= Activity =
Transcribe the data exactly.

Stored items

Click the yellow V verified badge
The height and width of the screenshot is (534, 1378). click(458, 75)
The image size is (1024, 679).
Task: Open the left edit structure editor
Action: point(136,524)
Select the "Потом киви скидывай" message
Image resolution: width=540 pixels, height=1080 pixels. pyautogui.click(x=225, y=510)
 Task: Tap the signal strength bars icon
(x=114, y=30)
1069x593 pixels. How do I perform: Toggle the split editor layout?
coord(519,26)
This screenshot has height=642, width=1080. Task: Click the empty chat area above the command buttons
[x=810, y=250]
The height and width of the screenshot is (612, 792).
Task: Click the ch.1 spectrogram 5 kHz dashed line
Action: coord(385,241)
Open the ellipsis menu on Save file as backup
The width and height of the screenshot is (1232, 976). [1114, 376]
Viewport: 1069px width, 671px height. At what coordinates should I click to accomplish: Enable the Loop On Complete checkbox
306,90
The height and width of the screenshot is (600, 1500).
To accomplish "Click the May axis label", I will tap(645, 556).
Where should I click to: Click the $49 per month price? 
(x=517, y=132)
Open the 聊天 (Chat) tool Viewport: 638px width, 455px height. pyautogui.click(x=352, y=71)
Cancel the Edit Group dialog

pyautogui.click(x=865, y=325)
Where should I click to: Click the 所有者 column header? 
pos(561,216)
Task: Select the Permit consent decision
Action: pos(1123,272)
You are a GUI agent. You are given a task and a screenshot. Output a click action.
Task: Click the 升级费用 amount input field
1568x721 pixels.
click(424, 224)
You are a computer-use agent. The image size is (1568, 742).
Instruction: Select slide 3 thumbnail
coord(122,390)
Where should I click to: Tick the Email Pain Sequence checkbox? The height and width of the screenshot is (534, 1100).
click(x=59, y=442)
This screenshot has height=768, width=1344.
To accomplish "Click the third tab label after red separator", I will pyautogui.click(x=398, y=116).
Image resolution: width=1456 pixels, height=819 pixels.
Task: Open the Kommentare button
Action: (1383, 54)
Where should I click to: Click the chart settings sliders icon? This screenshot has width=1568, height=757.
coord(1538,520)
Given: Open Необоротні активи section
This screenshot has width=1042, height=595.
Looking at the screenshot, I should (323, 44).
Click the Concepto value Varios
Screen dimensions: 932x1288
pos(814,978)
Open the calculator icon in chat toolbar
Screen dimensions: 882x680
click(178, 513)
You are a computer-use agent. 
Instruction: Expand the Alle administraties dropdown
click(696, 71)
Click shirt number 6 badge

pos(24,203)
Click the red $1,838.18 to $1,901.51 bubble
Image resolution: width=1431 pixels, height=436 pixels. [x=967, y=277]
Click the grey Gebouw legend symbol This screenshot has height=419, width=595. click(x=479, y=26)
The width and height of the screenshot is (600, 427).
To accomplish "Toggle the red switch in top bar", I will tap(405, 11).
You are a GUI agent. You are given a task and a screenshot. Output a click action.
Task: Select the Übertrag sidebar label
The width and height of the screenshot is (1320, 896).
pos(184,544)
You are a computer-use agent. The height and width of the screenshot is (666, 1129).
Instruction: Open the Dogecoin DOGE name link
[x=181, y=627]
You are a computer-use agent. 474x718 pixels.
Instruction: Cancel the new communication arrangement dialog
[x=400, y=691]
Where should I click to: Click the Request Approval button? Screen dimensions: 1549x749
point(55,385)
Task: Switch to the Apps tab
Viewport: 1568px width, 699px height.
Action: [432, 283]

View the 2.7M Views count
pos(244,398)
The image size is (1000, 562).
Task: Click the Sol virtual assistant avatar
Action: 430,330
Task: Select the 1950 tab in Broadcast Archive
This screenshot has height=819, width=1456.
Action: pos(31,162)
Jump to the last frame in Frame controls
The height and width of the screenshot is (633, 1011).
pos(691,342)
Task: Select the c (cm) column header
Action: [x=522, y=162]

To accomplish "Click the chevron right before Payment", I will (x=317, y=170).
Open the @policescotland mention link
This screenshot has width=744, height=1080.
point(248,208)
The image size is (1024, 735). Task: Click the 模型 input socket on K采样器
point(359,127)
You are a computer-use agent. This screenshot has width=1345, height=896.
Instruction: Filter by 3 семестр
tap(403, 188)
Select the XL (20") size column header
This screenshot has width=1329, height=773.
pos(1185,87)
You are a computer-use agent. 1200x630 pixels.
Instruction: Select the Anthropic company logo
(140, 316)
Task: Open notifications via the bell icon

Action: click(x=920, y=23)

= Solution to the problem =
Click the yellow V verified badge
The height and width of the screenshot is (534, 1378). click(458, 75)
The image size is (1024, 679).
Task: Open the left edit structure editor
Action: point(136,524)
Select the "Потом киви скидывай" message
Image resolution: width=540 pixels, height=1080 pixels. pyautogui.click(x=225, y=510)
 Task: Tap the signal strength bars icon
(x=114, y=30)
1069x593 pixels. How do I perform: Toggle the split editor layout?
coord(519,26)
This screenshot has height=642, width=1080. Task: Click the empty chat area above the command buttons
[x=810, y=250]
The height and width of the screenshot is (612, 792).
Task: Click the ch.1 spectrogram 5 kHz dashed line
Action: coord(385,241)
Open the ellipsis menu on Save file as backup
The width and height of the screenshot is (1232, 976). [1114, 376]
Viewport: 1069px width, 671px height. At what coordinates should I click to accomplish: Enable the Loop On Complete checkbox
306,90
The height and width of the screenshot is (600, 1500).
To accomplish "Click the May axis label", I will tap(645, 556).
Where should I click to: Click the $49 per month price? 
(x=517, y=132)
Open the 聊天 (Chat) tool Viewport: 638px width, 455px height. pyautogui.click(x=352, y=71)
Cancel the Edit Group dialog

pyautogui.click(x=865, y=325)
Where should I click to: Click the 所有者 column header? 
pos(561,216)
Task: Select the Permit consent decision
Action: pos(1123,272)
You are a GUI agent. You are given a task and a screenshot. Output a click action.
Task: Click the 升级费用 amount input field
1568x721 pixels.
click(424, 224)
You are a computer-use agent. The image size is (1568, 742).
Instruction: Select slide 3 thumbnail
coord(122,390)
Where should I click to: Tick the Email Pain Sequence checkbox? The height and width of the screenshot is (534, 1100).
click(x=59, y=442)
This screenshot has height=768, width=1344.
To accomplish "Click the third tab label after red separator", I will pyautogui.click(x=398, y=116).
Image resolution: width=1456 pixels, height=819 pixels.
Task: Open the Kommentare button
Action: (1383, 54)
Where should I click to: Click the chart settings sliders icon? This screenshot has width=1568, height=757.
coord(1538,520)
Given: Open Необоротні активи section
This screenshot has width=1042, height=595.
Looking at the screenshot, I should (323, 44).
Click the Concepto value Varios
Screen dimensions: 932x1288
pos(814,978)
Open the calculator icon in chat toolbar
Screen dimensions: 882x680
click(178, 513)
You are a computer-use agent. 
Instruction: Expand the Alle administraties dropdown
click(696, 71)
Click shirt number 6 badge

pos(24,203)
Click the red $1,838.18 to $1,901.51 bubble
Image resolution: width=1431 pixels, height=436 pixels. [x=967, y=277]
Click the grey Gebouw legend symbol This screenshot has height=419, width=595. click(x=479, y=26)
The width and height of the screenshot is (600, 427).
To accomplish "Toggle the red switch in top bar", I will tap(405, 11).
You are a GUI agent. You are given a task and a screenshot. Output a click action.
Task: Select the Übertrag sidebar label
The width and height of the screenshot is (1320, 896).
pos(184,544)
You are a computer-use agent. The height and width of the screenshot is (666, 1129).
Instruction: Open the Dogecoin DOGE name link
[x=181, y=627]
You are a computer-use agent. 474x718 pixels.
Instruction: Cancel the new communication arrangement dialog
[x=400, y=691]
Where should I click to: Click the Request Approval button? Screen dimensions: 1549x749
point(55,385)
Task: Switch to the Apps tab
Viewport: 1568px width, 699px height.
Action: [432, 283]

View the 2.7M Views count
pos(244,398)
The image size is (1000, 562).
Task: Click the Sol virtual assistant avatar
Action: 430,330
Task: Select the 1950 tab in Broadcast Archive
This screenshot has height=819, width=1456.
Action: pos(31,162)
Jump to the last frame in Frame controls
The height and width of the screenshot is (633, 1011).
pos(691,342)
Task: Select the c (cm) column header
Action: [x=522, y=162]

To accomplish "Click the chevron right before Payment", I will (x=317, y=170).
Open the @policescotland mention link
This screenshot has width=744, height=1080.
point(248,208)
The image size is (1024, 735). Task: Click the 模型 input socket on K采样器
point(359,127)
You are a computer-use agent. This screenshot has width=1345, height=896.
Instruction: Filter by 3 семестр
tap(403, 188)
Select the XL (20") size column header
This screenshot has width=1329, height=773.
pos(1185,87)
You are a computer-use agent. 1200x630 pixels.
Instruction: Select the Anthropic company logo
(140, 316)
Task: Open notifications via the bell icon

Action: click(x=920, y=23)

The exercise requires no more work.